Given a probability distribution $p$ across an alphabet, we define redundancy as:
Expected Length of codewords - entropy of p = $\ E(S) - h(p)$
Prove that for each $\epsilon$ with $0 \le \epsilon \lt 1$ there exists a $p$ such that the optimal encoding has redundancy $ \epsilon$.
Attempts
I have tried constructing a probability distribution like $p_o = \epsilon, p_1 = 1 - \epsilon $ based on a previous answer, but I can't get it to work.
Any help would be much appreciated.
Edit:
The solution I think I have found is mapped below.
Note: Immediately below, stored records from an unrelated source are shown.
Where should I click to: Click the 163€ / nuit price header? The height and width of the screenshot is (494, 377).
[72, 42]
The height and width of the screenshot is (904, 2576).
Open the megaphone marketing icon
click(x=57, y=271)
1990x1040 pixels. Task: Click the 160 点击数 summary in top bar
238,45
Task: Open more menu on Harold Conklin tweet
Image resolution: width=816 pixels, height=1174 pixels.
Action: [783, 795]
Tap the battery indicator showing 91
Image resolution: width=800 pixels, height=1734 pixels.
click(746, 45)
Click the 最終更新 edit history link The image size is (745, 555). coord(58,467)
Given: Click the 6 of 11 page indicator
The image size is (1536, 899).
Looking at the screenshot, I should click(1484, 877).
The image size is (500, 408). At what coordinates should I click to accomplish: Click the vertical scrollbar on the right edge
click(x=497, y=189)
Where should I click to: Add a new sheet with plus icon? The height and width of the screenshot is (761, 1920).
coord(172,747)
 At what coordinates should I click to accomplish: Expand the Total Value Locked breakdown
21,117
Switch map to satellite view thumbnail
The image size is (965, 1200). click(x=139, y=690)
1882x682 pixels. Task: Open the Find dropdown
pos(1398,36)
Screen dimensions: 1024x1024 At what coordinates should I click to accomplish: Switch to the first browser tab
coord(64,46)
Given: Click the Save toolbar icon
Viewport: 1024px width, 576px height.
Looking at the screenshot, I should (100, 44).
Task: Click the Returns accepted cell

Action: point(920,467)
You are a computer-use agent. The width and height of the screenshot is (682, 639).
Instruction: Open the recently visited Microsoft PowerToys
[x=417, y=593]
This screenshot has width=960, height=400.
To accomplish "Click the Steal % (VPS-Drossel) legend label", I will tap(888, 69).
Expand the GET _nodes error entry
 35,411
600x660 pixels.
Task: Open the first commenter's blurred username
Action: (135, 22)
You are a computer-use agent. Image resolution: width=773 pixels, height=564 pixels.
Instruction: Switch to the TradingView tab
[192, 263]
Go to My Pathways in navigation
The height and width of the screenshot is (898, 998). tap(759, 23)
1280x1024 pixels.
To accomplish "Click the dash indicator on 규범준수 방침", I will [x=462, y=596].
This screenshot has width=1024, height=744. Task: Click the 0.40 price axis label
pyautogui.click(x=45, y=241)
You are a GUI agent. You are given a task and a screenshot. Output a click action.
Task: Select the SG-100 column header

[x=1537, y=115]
redundancy = $E(S) - h(p) = \sum p_is_i + \sum p_ilogp_i$. We want to show that for a given $\epsilon$, we can find a $p$ that makes redundancy = $\epsilon$. So $\sum p_is_i + \sum p_ilogp_i = \epsilon ==> \sum p_is_i = -\sum p_ilogp_i + \epsilon$.
We know the optimal value for $s_i$ will be less than $-logp_i + 1$, so we can write all $s_i$ as $s_i = -logp_i+\alpha_i$.
Now, $\sum p_is_i = -\sum p_ilogp_i + \epsilon ==> \sum p_i(-logp_i + \alpha_i) = -\sum p_ilogp_i + \epsilon ==> \sum p_i\alpha_i = \epsilon$.
Intuitively I feel that you can always find a p so that the above is true for $epsilon$, because the $\alpha$ values are governed by how far away from a power of two your $m$ is, but I am not sure how to prove this last step.